Прощай, дражайший друг, отнесись снисходительно к моей новой страсти, ибо и тебя я тоже всем сердцем люблю».
Второе письмо Жоржа Дантеса Луи Геккерну в Париж:
«Петербург, 14 февраля 1836 года.
Дорогой друг мой, вот и масленица миновала, а с ней и часть моих мучений, право же, мне кажется, что я несколько спокойнее с тех пор, как уже не вижу ее каждый день и всякий уже не вправе брать ее за руку, касаться ее талии, танцевать и беседовать с ней так же, как и я, но другим это было бы просто, потому что у них более спокойная совесть. Глупо говорить, но я и сам бы не поверил в это прежде, но ведь то состояние раздражения, в котором я все время находился и которое делало меня таким несчастным, оказывается, объясняется попросту ревностью. А затем у нас с ней произошло объяснение в последний раз, когда я ее видел, ужасно тяжелое, но после мне стало легче. Эта женщина, которую считают не слишком умной, уж не знаю, может быть, любовь прибавляет ума, но невозможно проявить больше такта, очарования и ума, чем проявила она в этом разговоре, а ведь он был труден, потому что речь шла не больше и не меньше, как о том, чтобы отказать любимому и обожающему ее человеку нарушить ради него свой супружеский долг; она обрисовала мне свое положение с такой искренностью, она так простодушно просила пожалеть ее, что я поистине был обезоружен и ни слова не мог найти в ответ.
Знал бы ты, как она меня утешала, ибо она видела, как я задыхаюсь, в каком я был ужасном состоянии после того, как она мне сказала: я люблю Вас так, как никогда не любила, но никогда ничего не требуйте от меня, кроме моего сердца, потому что все другое принадлежит не мне, и я не могу быть счастлива иначе, как выполняя то, что мне велит долг, пощадите меня и любите меня всегда так, как любите сейчас, и да будет Вам наградой моя любовь.
Ты понимаешь, я готов был пасть к ее ногам и лобызать их, когда был бы один, и, уверяю тебя, с этого дня моя любовь стала еще сильнее, только теперь я люблю ее иначе, я благоговею, я почитаю ее, как почитают того, с кем ты связан всем своим существованием.
Но прости, дражайший друг, что письмо свое я начинаю с разговора о ней, но она и я нечто единое, и, говоря о ней, я говорю о себе, а ты во всех своих письмах коришь меня, что я недостаточно подробно о себе пишу.

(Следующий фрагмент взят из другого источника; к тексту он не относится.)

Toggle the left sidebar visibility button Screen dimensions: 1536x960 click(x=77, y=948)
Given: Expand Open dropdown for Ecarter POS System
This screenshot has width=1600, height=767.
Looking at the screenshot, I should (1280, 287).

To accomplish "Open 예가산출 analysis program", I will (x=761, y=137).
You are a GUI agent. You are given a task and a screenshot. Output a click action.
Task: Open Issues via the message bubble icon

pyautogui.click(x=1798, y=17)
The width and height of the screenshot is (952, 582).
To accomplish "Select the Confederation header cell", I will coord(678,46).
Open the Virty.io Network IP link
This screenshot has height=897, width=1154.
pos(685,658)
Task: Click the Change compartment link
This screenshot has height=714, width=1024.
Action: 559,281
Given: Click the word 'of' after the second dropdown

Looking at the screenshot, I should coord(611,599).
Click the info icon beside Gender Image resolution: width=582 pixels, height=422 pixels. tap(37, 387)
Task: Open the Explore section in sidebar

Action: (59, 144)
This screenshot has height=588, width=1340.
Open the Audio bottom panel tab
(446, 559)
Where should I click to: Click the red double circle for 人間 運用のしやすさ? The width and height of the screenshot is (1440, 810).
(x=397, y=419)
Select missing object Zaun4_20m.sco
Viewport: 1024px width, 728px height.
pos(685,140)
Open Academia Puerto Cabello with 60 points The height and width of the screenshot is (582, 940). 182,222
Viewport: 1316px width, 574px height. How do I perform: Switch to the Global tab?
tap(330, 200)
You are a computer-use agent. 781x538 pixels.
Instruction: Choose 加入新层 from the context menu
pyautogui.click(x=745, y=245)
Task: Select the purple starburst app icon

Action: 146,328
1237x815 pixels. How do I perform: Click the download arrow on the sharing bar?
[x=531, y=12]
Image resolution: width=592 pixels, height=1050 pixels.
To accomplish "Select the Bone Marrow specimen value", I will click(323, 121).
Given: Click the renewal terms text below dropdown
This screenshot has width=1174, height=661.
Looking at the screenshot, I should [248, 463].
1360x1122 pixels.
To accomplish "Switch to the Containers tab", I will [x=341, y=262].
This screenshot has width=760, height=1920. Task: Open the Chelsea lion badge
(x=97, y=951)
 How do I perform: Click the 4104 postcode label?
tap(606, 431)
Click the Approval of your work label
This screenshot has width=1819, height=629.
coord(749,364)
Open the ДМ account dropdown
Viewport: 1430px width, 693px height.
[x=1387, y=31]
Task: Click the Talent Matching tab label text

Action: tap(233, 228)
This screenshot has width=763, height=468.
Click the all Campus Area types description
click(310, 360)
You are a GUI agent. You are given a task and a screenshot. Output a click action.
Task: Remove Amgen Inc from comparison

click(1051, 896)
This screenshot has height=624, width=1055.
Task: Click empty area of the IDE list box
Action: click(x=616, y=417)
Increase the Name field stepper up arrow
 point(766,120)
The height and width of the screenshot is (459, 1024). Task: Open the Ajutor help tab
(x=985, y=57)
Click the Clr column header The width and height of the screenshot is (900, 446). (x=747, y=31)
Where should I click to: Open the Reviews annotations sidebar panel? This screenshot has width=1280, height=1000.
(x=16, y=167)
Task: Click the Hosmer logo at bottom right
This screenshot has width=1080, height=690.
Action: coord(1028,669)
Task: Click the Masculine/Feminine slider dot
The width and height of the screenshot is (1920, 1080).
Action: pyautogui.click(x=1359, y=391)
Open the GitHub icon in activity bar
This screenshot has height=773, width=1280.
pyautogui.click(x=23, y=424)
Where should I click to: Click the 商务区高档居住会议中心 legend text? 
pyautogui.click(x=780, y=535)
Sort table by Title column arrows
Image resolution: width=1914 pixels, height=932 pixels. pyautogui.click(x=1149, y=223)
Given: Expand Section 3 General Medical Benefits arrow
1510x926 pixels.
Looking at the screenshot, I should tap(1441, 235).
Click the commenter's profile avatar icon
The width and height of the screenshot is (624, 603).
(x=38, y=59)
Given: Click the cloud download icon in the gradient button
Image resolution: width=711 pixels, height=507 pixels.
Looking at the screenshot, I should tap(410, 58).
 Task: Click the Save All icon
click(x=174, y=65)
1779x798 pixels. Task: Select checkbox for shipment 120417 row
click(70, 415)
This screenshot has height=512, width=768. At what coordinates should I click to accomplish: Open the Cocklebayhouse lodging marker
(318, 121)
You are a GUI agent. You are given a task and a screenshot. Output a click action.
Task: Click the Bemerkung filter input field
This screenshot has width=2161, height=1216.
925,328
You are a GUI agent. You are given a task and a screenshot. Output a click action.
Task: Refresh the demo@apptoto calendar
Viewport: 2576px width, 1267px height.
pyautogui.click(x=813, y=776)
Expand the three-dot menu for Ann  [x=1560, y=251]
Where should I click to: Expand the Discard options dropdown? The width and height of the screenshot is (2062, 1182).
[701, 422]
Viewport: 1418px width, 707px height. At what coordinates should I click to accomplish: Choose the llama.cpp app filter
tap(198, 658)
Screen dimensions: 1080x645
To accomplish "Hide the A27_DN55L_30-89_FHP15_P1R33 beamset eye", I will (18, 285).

А я, как уже говорил, чувствую себя лучше, гораздо лучше, я, слава Богу, вновь начал свободно дышать, ведь это же была просто невыносимая пытка — выглядеть оживленным, веселым на людях, перед теми, кто видит тебя ежедневно, в то время как душа твоя полна отчаяния, — ужасное положение, которого я и врагу не пожелаю».
Можно без преувеличения сказать, письма Дантеса, если в них говорится о Наталье Николаевне Пушкиной, самый тягостный обвинительный документ для нее.
М. А. Цявловский так комментировал свою публикацию: «В двух неотосланных ноябрьских письмах, а также в своем знаменитом письме от 25 января 1837 года к Геккерну, послужившему поводом к роковой дуэли, Пушкин между прочим писал о «великой и возвышенной страсти» (cette grante et sublime passion) Дантеса к Наталье Николаевне. Теперь эти слова имеют документальное подтверждение. В искренности, глубине чувства Дантеса к Наталье Николаевне на основании приведенных писем, конечно, нельзя сомневаться».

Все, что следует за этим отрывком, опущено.